===== DATA EXTRACT
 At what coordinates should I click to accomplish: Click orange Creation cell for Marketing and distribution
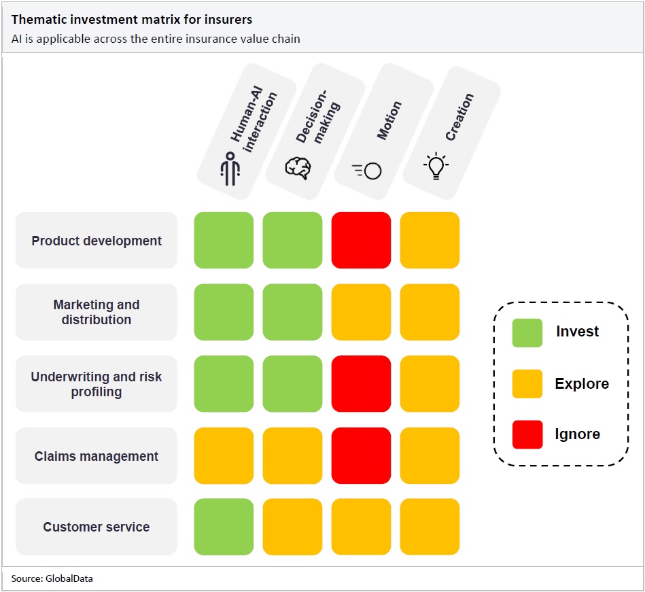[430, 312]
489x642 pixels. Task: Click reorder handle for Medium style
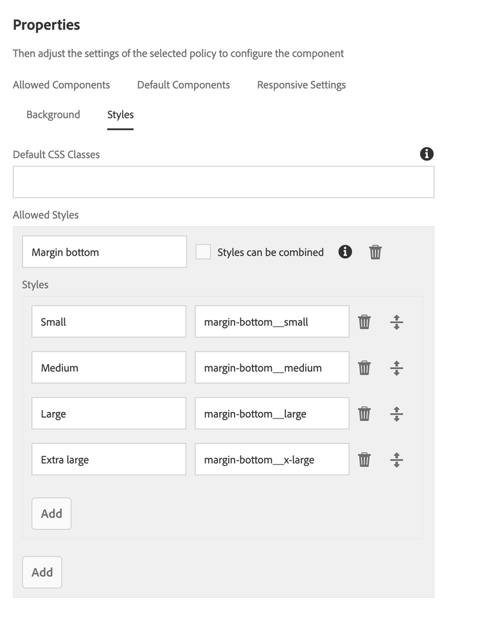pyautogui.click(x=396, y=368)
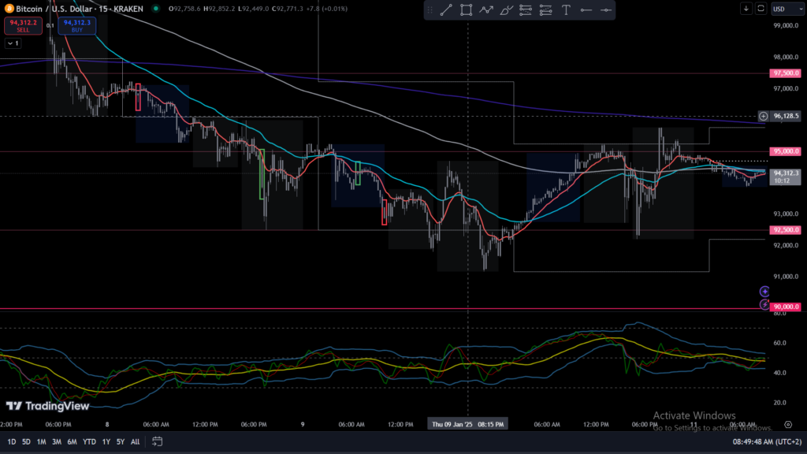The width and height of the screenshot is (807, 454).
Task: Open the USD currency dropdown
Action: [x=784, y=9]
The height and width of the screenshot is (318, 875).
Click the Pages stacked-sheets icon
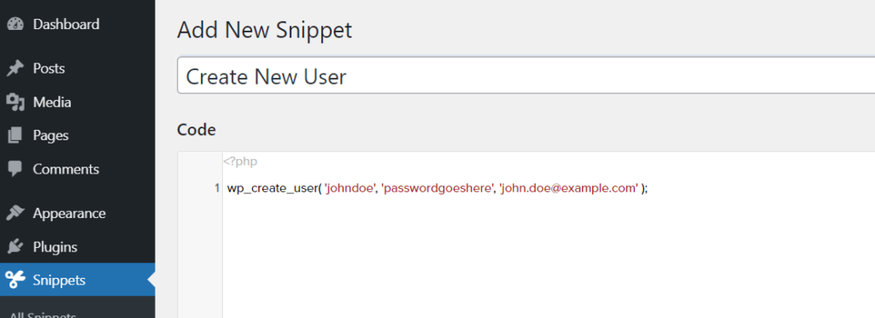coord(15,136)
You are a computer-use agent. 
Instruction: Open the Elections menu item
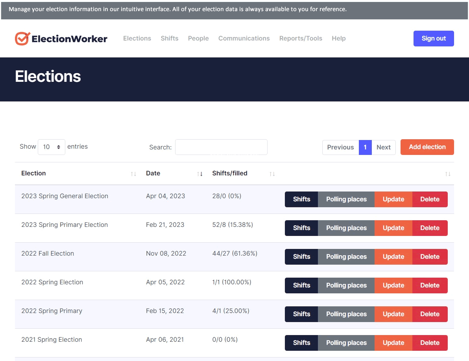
==========
DIRECTIONS
Change "Instruction" to "Command" throughout the listing and write it out again with everything else unchanged. Leave out the pictures.

SOLUTION FOR THIS TASK
 At what coordinates should I click to accomplish: Click orange Creation cell for Marketing and distribution
[430, 312]
489x642 pixels. Task: Click reorder handle for Medium style
pyautogui.click(x=396, y=368)
The width and height of the screenshot is (807, 454).
Task: Open the USD currency dropdown
Action: [x=784, y=9]
The height and width of the screenshot is (318, 875).
Click the Pages stacked-sheets icon
coord(15,136)
You are a computer-use agent. 
Command: Open the Elections menu item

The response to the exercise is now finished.